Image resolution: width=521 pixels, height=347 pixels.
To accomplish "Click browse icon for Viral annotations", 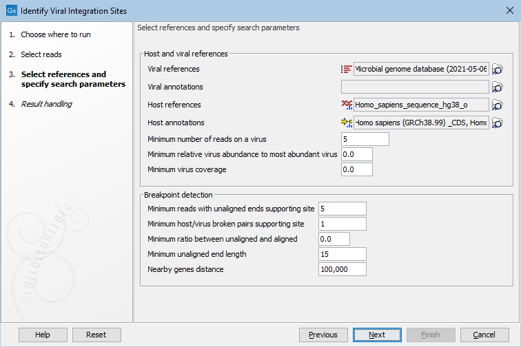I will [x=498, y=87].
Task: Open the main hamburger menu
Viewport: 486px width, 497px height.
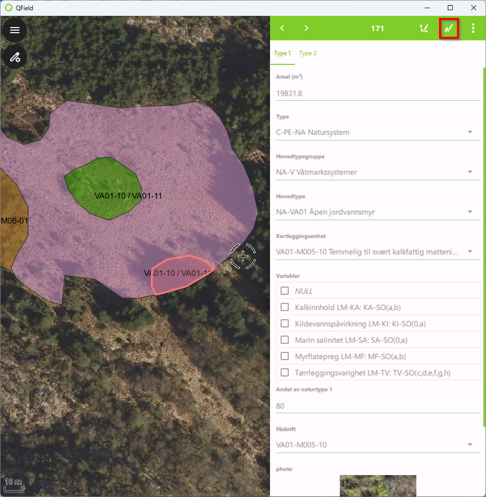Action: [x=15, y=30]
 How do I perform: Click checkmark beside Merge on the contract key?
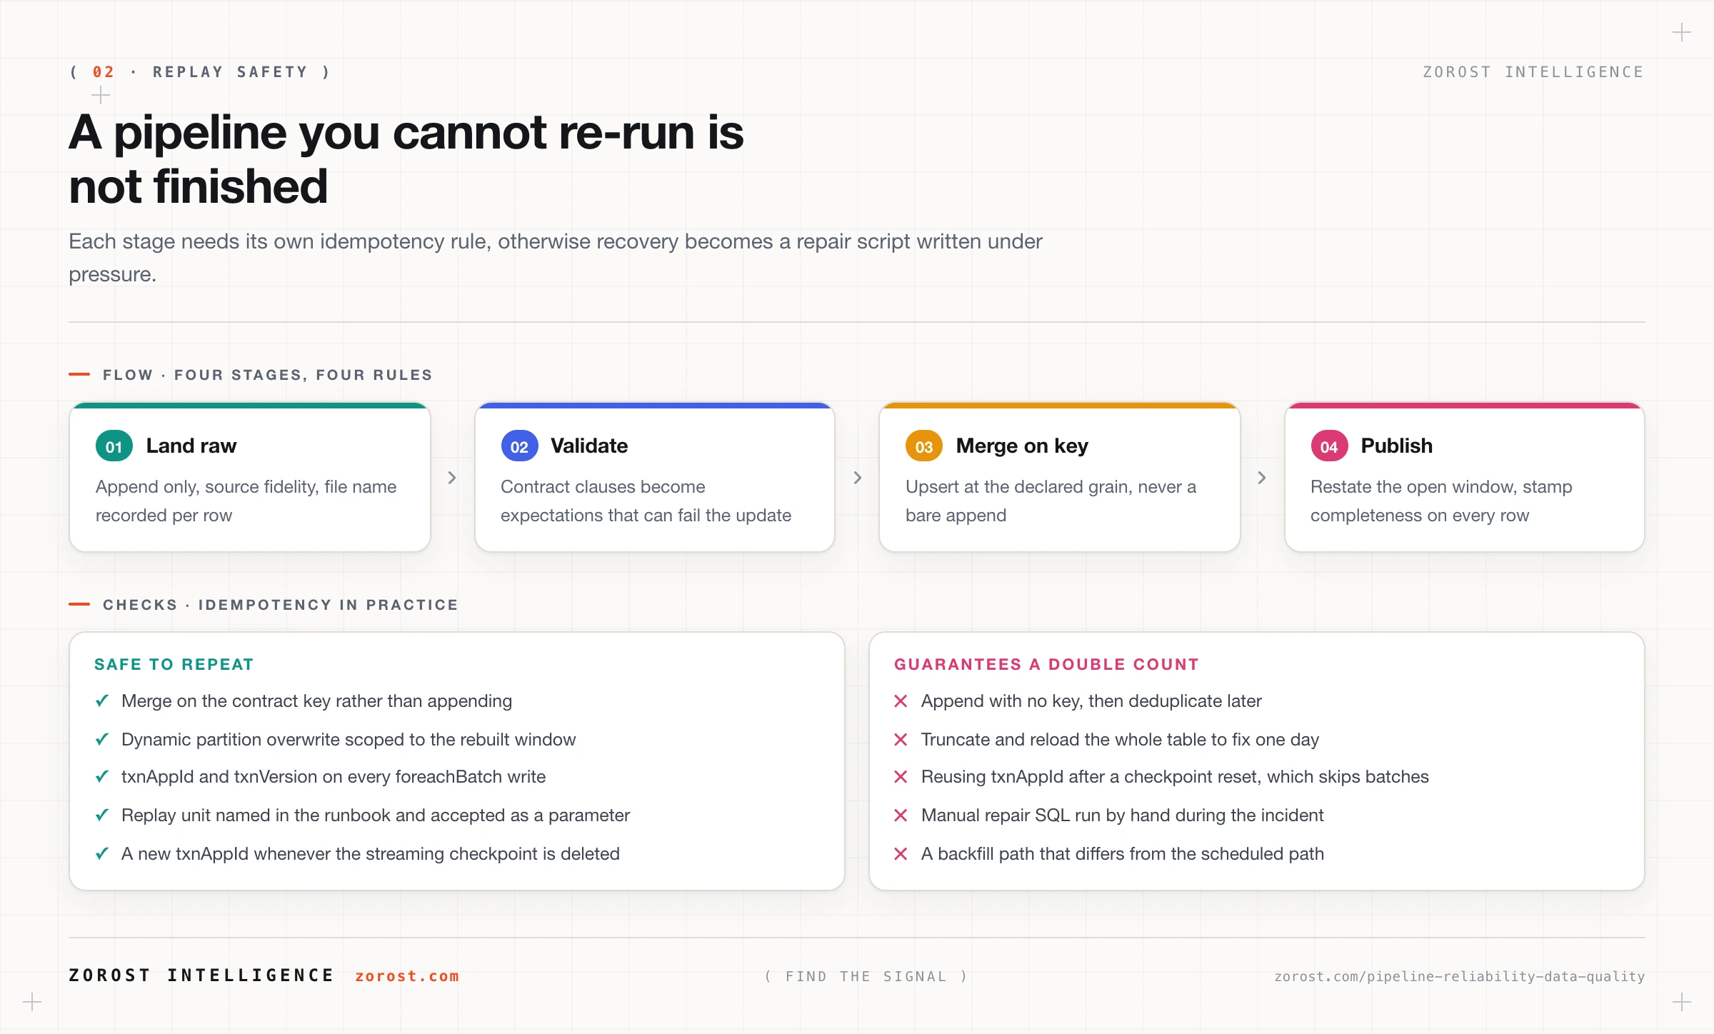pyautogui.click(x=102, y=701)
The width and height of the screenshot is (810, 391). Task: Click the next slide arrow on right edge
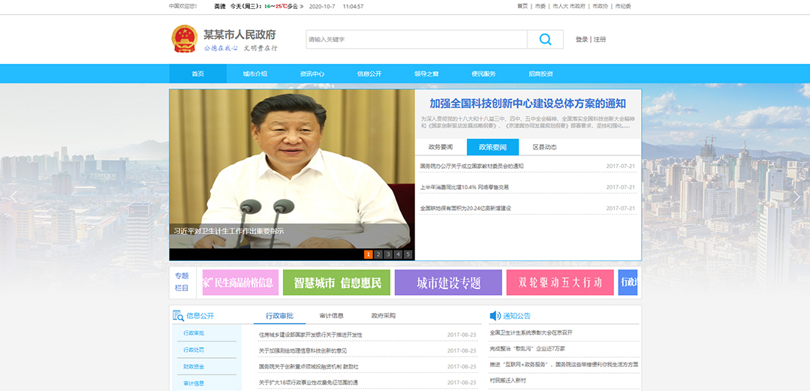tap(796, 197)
____________________
- _DIRECTIONS FOR THIS TASK_
Please copy exactly, and only, the lines from the one that contains "Task: Open the main hamburger menu" through the last line of the data above, omitting all pictures.

- _ANSWER BELOW_
Task: Open the main hamburger menu
Viewport: 486px width, 497px height.
Action: [x=15, y=30]
 How do I perform: Click checkmark beside Merge on the contract key?
pyautogui.click(x=102, y=701)
The width and height of the screenshot is (810, 391). Task: Click the next slide arrow on right edge
tap(796, 197)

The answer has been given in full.